The Insolvency and Bankruptcy Board of India (IBBI) has introduced amendments aimed at streamlining the voluntary liquidation process, allowing stakeholders to claim funds before the dissolution of firms. The modified regulations, revealed on Monday, empower stakeholders asserting entitlement to funds in the Corporate Voluntary Liquidation Account to request withdrawal from the liquidator before corporate dissolution.
Upon receiving such requests, the liquidator is mandated to verify the claims and subsequently seek approval from the Board for the release of funds, facilitating their distribution to the claimants. This significant change is considered a favorable development for stakeholders involved in the voluntary liquidation process.
In addition, the IBBI specified that directors initiating the voluntary liquidation process must now disclose any ongoing legal proceedings or assessments with statutory authorities. The directors are also required to declare that adequate financial provisions have been made to address potential obligations arising from pending proceedings. Sudhir Chandi, Partner at Resurgent Resolution Professional, highlighted the enhanced transparency resulting from these amendments.
Furthermore, the IBBI emphasized that if the liquidator fails to complete the corporate liquidation within the prescribed period of 90 or 270 days, depending on the circumstances, they must inform stakeholders about the additional time required to finalize the process.
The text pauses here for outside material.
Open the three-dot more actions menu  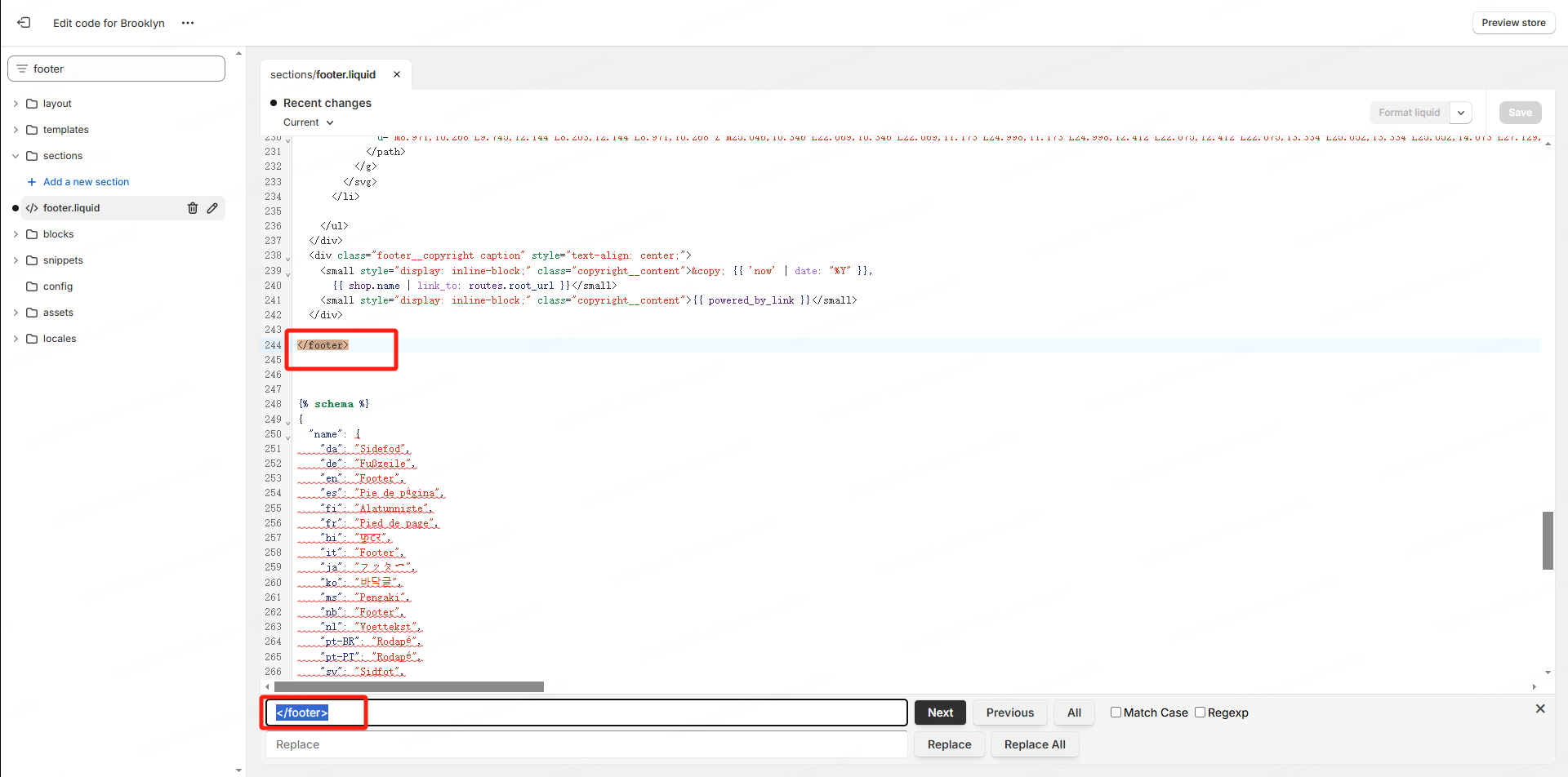click(188, 23)
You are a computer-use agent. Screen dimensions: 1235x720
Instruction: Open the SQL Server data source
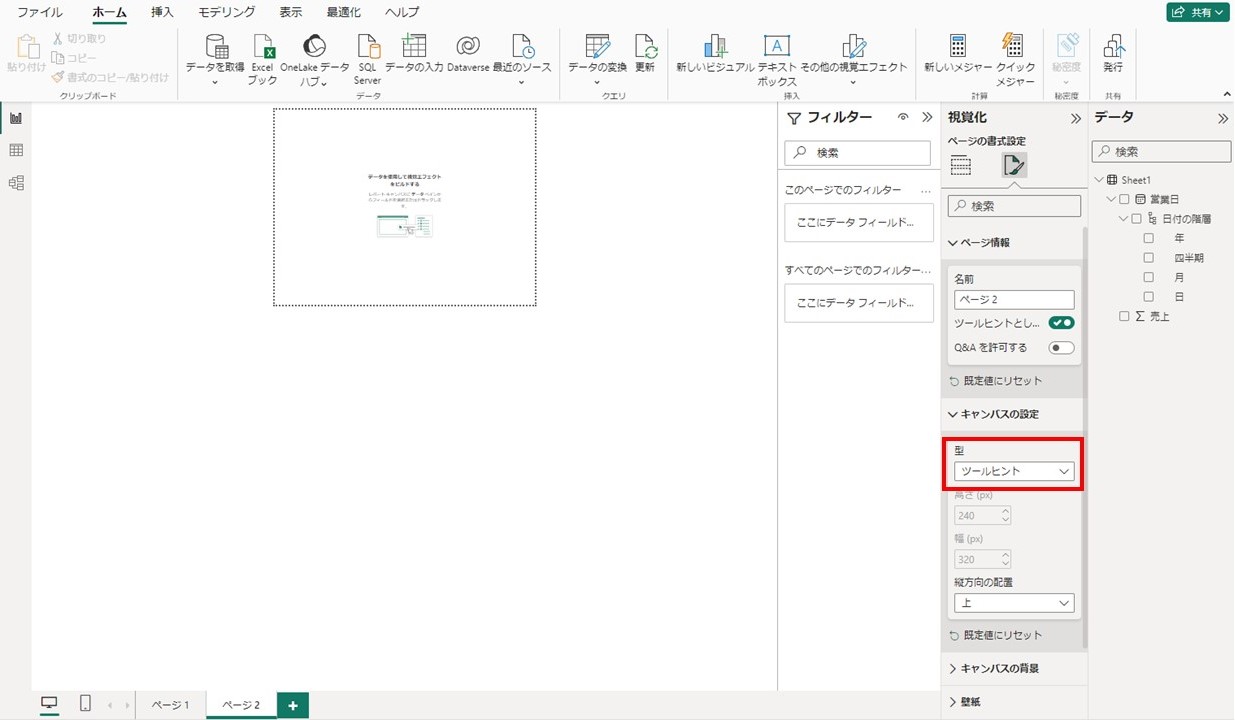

Anjali Jain, Partner in Insolvency & Banking at Areness, noted that this provision introduces additional accountability for liquidators, fostering dialogue among stakeholders to address any loopholes.
Recent data from the IBBI indicates that dissolution processes extend beyond the statutory 270 days in over 75% of applications. Consequently, the new provisions are expected to create accountability for liquidators and facilitate stakeholder dialogue to address any inefficiencies in the process.
Notably, many entities seeking voluntary liquidation are smaller corporations with a share capital of less than Rs 1 crore. The common reasons for pursuing dissolution include business closure or commercial unviability. With the implementation of these provisions, it is anticipated that corporations aiming to avoid tax-related liabilities will be deterred from submitting frivolous applications.